BY TONY BOUZA
A bromide—a crisis can be an opportunity. Can we even see the possibilities behind such inane assertions? The deafening effects of samplers result in comas.
I am driven to the NYPD by its size, prominence, utility as a universal example and my own tortured and loving relationship to it.
In 1975, NYC faced a fearful fiscal crisis—brought by indifference, mismanagement and the bad luck of timing, in the form of soaring crime and arsons. The Bronx, my assignment, really was in flames.
I was frantic with fear and pleaded with Police Commissioner Michael J. Codd to adopt reforms. He brusquely chastised me for the effrontery. I made a speech before the City Club denouncing management—which appeared on page one of The New York Times. Codd forced me out very soon thereafter.
But all that is self-pitying and self-justifying drivel.

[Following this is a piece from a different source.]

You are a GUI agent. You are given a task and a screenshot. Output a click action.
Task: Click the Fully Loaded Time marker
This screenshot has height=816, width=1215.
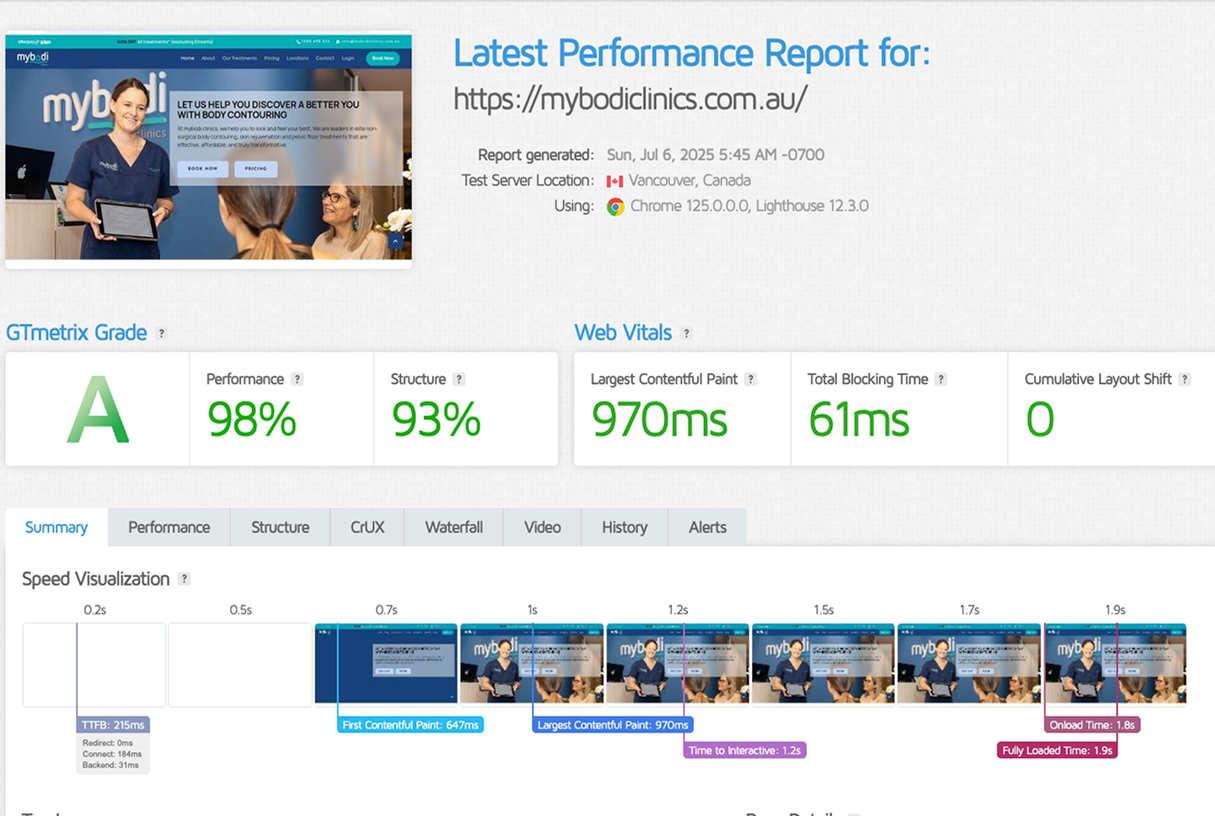click(x=1057, y=750)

The real, central point—and tragedy—of it all is that Codd, faced with a fiscal abyss, dismissed many thousands of young cops. The freshest, newest, most energetic and enthusiastic in our ranks.
The god of seniority was paid his obeisance by a very religious acolyte.
NYC was ultimately saved by the knowing ministrations of Felix Rohatyn, a fiscal wizard.
And, just as Santayana predicted, here we go again, folks.
NYC—and Minneapolis—are about to piss away any hope for the reforms and economies that would revitalize police agencies. Salaries will rise, the work week will be shortened, and the thumpers will thrive.
Bloated supervisory ranks will remain distended grotesqueries. Efficiency and productivity—not to mention accountability—will be resisted, ignored and abandoned. Featherbedding will flourish. The union will rule. Thumpers will be protected and allowed to set the tone—in NYC, Minneapolis and everywhere else.
Cops can be—and mostly are—dedicated, heroic and effective. But, just like everyone else (me and you not excepted), they are happy to wallow in tubs of butter.
This is not a Minneapolis or Big Apple problem—this is an American problem.
Capitalism knows the answers—fire the unfit and unwilling. Pare the agency of waste and fat. Insist on production. Adopt economies and efficiencies. Tough stuff, but capitalism—yes, capitalism—is the answer, even as we acknowledge that socialism is kinder, gentler, more beautiful and, certainly, cuddlier.
The pandemic has provided a matchless chance for reforms. Join City Hall in wasting it.